| Exercise |
Convert the material between the lines holding "Donate (756, 15)" and "Search MAL (444, 1226)", inclusive, into a two-column CSV with the header fields "label" and "position". Each line becomes one row, with both fields quoted and any line breaks replaced by spaces.

| Exercise inputs |
————————

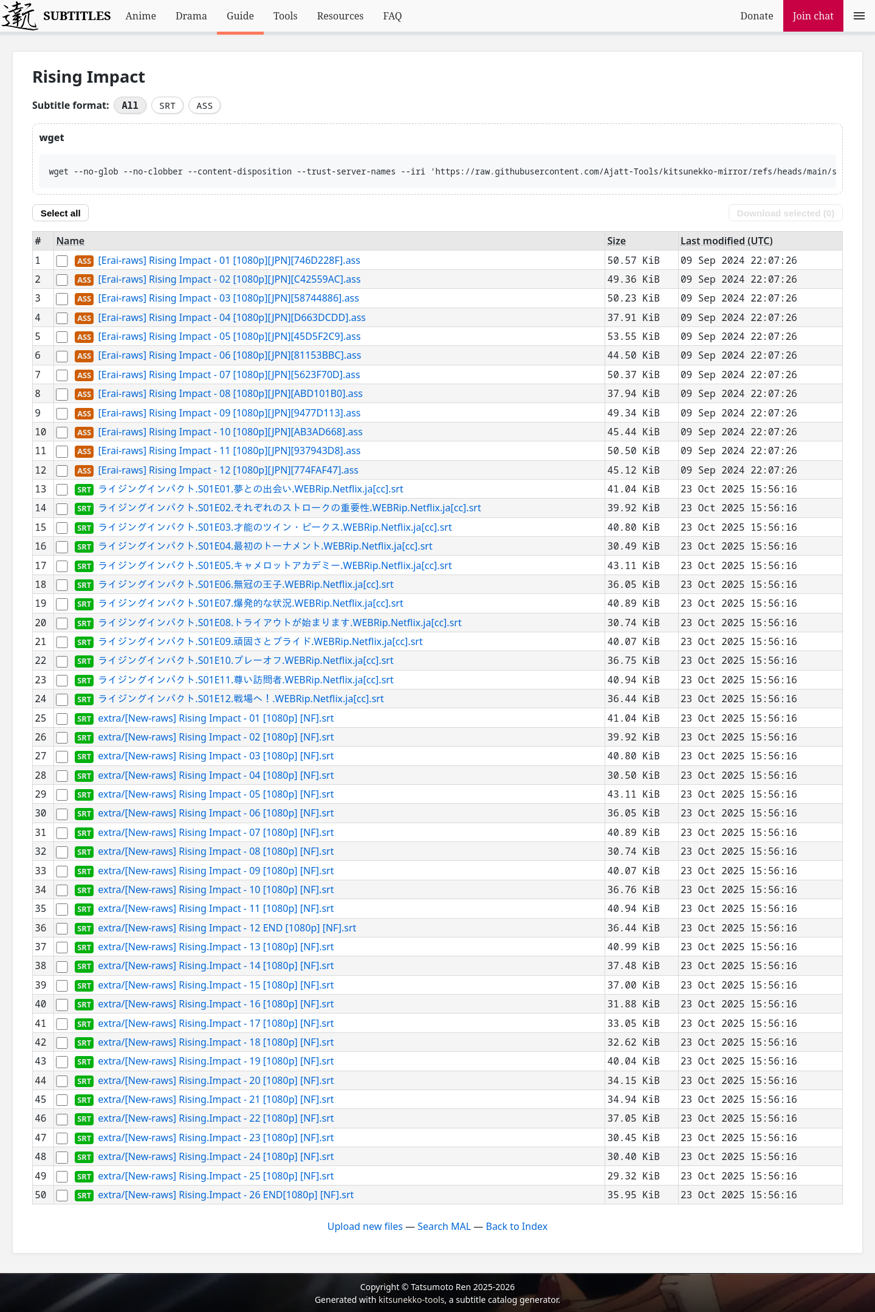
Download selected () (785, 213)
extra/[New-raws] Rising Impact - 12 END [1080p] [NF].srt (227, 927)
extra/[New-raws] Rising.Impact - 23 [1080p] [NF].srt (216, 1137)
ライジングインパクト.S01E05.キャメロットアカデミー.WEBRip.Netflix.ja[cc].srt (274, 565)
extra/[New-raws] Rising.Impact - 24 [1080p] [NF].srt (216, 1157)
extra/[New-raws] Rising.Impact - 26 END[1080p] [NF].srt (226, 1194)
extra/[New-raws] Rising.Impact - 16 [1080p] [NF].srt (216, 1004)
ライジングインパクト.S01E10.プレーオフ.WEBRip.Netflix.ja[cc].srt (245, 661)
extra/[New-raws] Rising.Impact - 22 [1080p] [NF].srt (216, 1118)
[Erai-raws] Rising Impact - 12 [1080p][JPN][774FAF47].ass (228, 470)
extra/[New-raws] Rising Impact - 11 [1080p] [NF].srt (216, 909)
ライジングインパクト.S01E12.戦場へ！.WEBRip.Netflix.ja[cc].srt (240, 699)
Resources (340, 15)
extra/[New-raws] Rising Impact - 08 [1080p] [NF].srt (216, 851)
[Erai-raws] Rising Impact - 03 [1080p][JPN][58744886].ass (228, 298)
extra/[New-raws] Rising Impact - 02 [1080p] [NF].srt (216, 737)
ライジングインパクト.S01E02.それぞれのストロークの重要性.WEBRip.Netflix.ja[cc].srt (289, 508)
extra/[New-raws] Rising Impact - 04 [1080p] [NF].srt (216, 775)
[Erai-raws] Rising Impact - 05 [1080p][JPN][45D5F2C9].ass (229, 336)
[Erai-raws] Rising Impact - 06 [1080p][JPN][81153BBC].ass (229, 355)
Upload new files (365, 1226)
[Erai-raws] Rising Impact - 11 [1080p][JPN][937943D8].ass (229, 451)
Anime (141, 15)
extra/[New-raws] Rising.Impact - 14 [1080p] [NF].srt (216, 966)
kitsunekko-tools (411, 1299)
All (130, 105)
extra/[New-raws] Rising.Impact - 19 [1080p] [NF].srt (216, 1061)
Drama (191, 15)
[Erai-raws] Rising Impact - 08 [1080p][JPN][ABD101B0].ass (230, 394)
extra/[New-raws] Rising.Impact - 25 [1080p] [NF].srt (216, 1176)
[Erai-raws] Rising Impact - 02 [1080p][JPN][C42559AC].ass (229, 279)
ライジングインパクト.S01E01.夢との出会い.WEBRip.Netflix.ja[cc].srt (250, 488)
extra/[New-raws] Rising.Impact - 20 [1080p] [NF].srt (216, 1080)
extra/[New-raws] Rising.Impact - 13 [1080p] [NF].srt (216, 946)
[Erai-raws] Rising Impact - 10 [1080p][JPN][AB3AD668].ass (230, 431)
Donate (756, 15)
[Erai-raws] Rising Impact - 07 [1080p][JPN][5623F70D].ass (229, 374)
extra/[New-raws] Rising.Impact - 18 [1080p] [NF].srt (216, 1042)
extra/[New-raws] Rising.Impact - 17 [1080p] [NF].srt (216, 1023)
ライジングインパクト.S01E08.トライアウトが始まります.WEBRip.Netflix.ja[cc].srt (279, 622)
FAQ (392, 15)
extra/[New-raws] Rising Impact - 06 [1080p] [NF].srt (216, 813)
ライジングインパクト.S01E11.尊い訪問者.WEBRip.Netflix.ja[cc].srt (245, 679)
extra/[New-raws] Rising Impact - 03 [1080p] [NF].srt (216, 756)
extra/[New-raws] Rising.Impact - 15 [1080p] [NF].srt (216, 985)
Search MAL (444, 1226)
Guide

————————

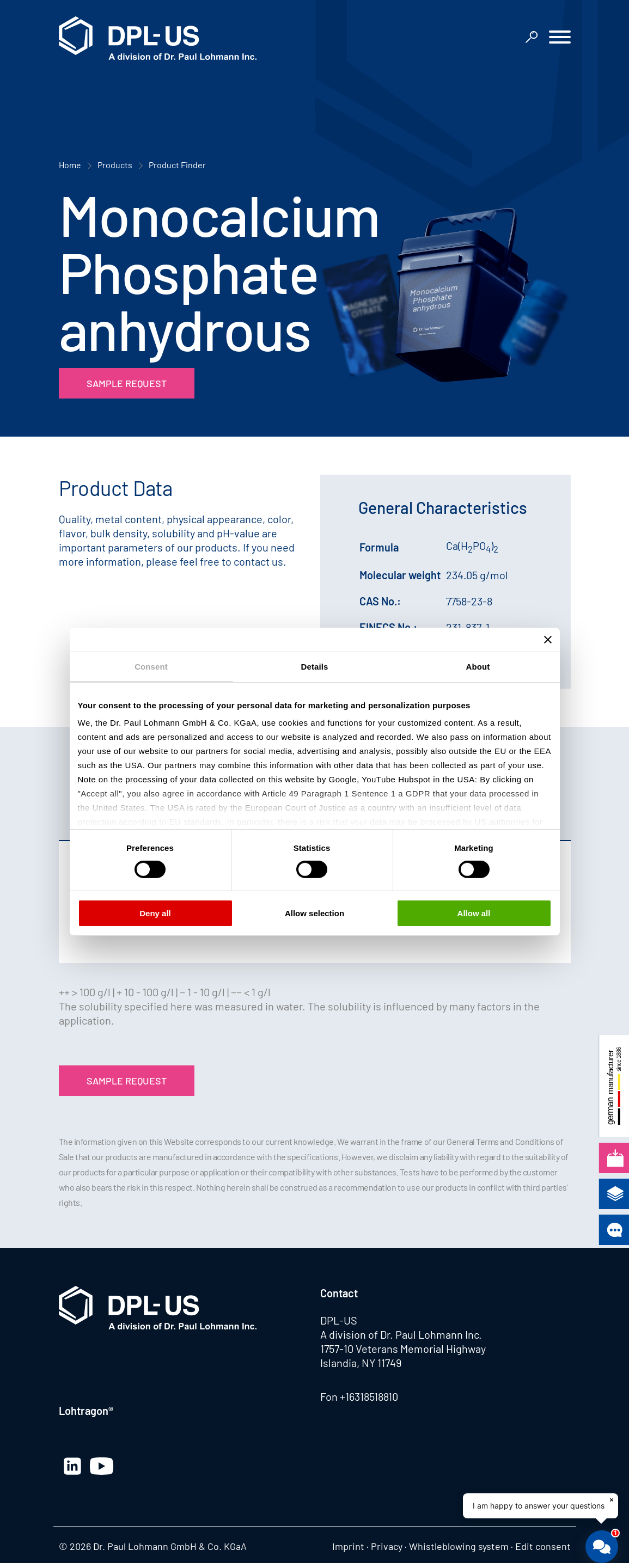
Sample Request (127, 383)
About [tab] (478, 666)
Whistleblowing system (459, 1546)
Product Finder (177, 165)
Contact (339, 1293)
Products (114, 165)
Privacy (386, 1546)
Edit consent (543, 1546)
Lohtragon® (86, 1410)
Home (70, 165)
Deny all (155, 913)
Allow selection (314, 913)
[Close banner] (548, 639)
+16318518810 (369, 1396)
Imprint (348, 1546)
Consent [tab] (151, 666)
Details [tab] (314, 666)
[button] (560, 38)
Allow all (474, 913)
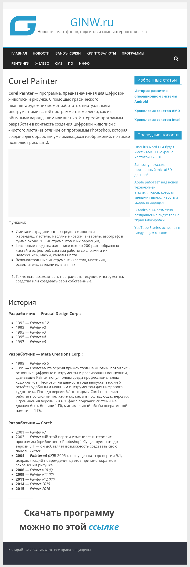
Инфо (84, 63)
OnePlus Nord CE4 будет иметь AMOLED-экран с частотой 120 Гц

————————

| Task response |
label,position
"Donate","(756, 15)"
"[Erai-raws] Rising Impact - 07 [1080p][JPN][5623F70D].ass","(229, 374)"
"extra/[New-raws] Rising.Impact - 18 [1080p] [NF].srt","(216, 1042)"
"extra/[New-raws] Rising.Impact - 17 [1080p] [NF].srt","(216, 1023)"
"ライジングインパクト.S01E08.トライアウトが始まります.WEBRip.Netflix.ja[cc].srt","(279, 622)"
"FAQ","(392, 15)"
"extra/[New-raws] Rising Impact - 06 [1080p] [NF].srt","(216, 813)"
"ライジングインパクト.S01E11.尊い訪問者.WEBRip.Netflix.ja[cc].srt","(245, 679)"
"extra/[New-raws] Rising Impact - 03 [1080p] [NF].srt","(216, 756)"
"extra/[New-raws] Rising.Impact - 15 [1080p] [NF].srt","(216, 985)"
"Search MAL","(444, 1226)"